■ Texto mostrado
+++
La fuente del pc está a tierra, por el enchufe. Y la instalación eléctrica de casa está bien (tierras). Los alimentadores del equipo de sonido son fuentes conmutadas. Pone en el chasis: "EMC power supply". Los dos alimentadores también están a tierra, a través de su enchufe.
La fuente del pc es de alta gama, es una corsair HX750i 


			https://www.pccomponentes.com/corsair-hx750i-750w-80-plus-platinum-modular
		

La tarjeta de sonido es dedicada (le da 100 patadas a la de la placa base): 


			https://www.pccomponentes.com/creative-sound-blaster-audigy-fx-v2-tarjeta-de-sonido-interna-pci-e
		

Creo que el problema es esa diferencia de potencial entre las dos masas de audio, del pc y del equipo de sonido. ¿Cómo se quita?, ni idea. Pero ya digo que no me atrevo a juntar negativos de alimentación del pc y del equipo de sonido. Prefiero el ruidito de marras.
+++
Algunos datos
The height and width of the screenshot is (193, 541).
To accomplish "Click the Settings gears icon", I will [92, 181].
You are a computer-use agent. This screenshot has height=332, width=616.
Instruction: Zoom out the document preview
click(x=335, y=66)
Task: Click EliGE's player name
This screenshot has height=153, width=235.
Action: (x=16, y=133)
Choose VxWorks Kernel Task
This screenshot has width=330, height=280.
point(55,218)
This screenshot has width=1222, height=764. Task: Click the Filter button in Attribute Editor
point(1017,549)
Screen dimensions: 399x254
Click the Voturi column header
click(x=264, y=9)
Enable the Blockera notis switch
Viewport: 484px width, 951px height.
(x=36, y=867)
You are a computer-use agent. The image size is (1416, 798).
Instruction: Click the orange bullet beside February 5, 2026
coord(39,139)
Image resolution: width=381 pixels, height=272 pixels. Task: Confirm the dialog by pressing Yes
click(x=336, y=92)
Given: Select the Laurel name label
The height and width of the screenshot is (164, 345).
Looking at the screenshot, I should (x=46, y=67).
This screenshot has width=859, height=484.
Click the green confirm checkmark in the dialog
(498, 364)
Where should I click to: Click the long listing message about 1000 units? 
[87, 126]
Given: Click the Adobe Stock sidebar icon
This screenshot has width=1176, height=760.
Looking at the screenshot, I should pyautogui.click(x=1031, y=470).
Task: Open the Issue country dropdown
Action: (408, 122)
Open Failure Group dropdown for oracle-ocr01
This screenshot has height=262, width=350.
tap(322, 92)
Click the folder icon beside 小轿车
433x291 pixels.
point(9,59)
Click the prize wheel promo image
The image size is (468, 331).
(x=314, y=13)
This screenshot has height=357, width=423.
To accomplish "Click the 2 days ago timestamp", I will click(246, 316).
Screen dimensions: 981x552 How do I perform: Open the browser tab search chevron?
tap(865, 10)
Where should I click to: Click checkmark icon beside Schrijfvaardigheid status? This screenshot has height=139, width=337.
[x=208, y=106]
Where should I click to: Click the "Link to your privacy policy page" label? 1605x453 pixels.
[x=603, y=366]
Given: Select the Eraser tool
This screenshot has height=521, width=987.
+++
■ Lista de tareas
**a.** Enumere todo lo que el texto sobre el ruido de audio afirma acerca de la fuente del pc.
**b.** Escriba una continuación del texto sobre el ruido entre el pc y el equipo de sonido a partir de su última frase.

■ Respuestas
**a.**
- Está a tierra, por el enchufe.
- Es de alta gama.
- Es una Corsair HX750i.

**b.**
He probado a poner otro aislador de masa de señal de sonido por rca, a la salida del line driver, y antes del filtro activo. El ruido apenas se oye. Al ser un elemento pasivo, hay cierta pérdida de señal, o sea, hay que subir más el volumen, para escucharlo igual. Lo que antes era el 20 de volumen, ahora es el 26. Pero no hay problema, hay hasta el 60 que no hay quien lo soporte, sin un buen dolor de oídos.
A ver si este fin de semana que viene monto el mando de volumen y va bien. Si no, pues a subir y bajar el volumen a base de ratón.
Gracias por tu ayuda, Sergiot.


----------



## Axel31 (Jun 21, 2022)

Postdata: Se ve que había que desacoplar la masa de señal de audio también a la salida del preamplificador o line driver, además de a la entrada de señal, proveniente del pc. Por la razón que sea, ¿fuente de alimentación de cada elemento?, se generaba un loop de masa que, además, se amplificaba a cada paso que avanzaba, pues el line driver y el filtro activo amplifican. Este ruido generado no se quitaba bajando el volumen a cero. Ahora mismo es audible, pero muchísimo menos que antes, hay que acercarse al altavoz para oirlo. Antes se oía a 10 metros. Digamos que estaba cacharreando y me ha sonado la flauta, pura suerte, porque no tenía ni idea de por donde coger este problema.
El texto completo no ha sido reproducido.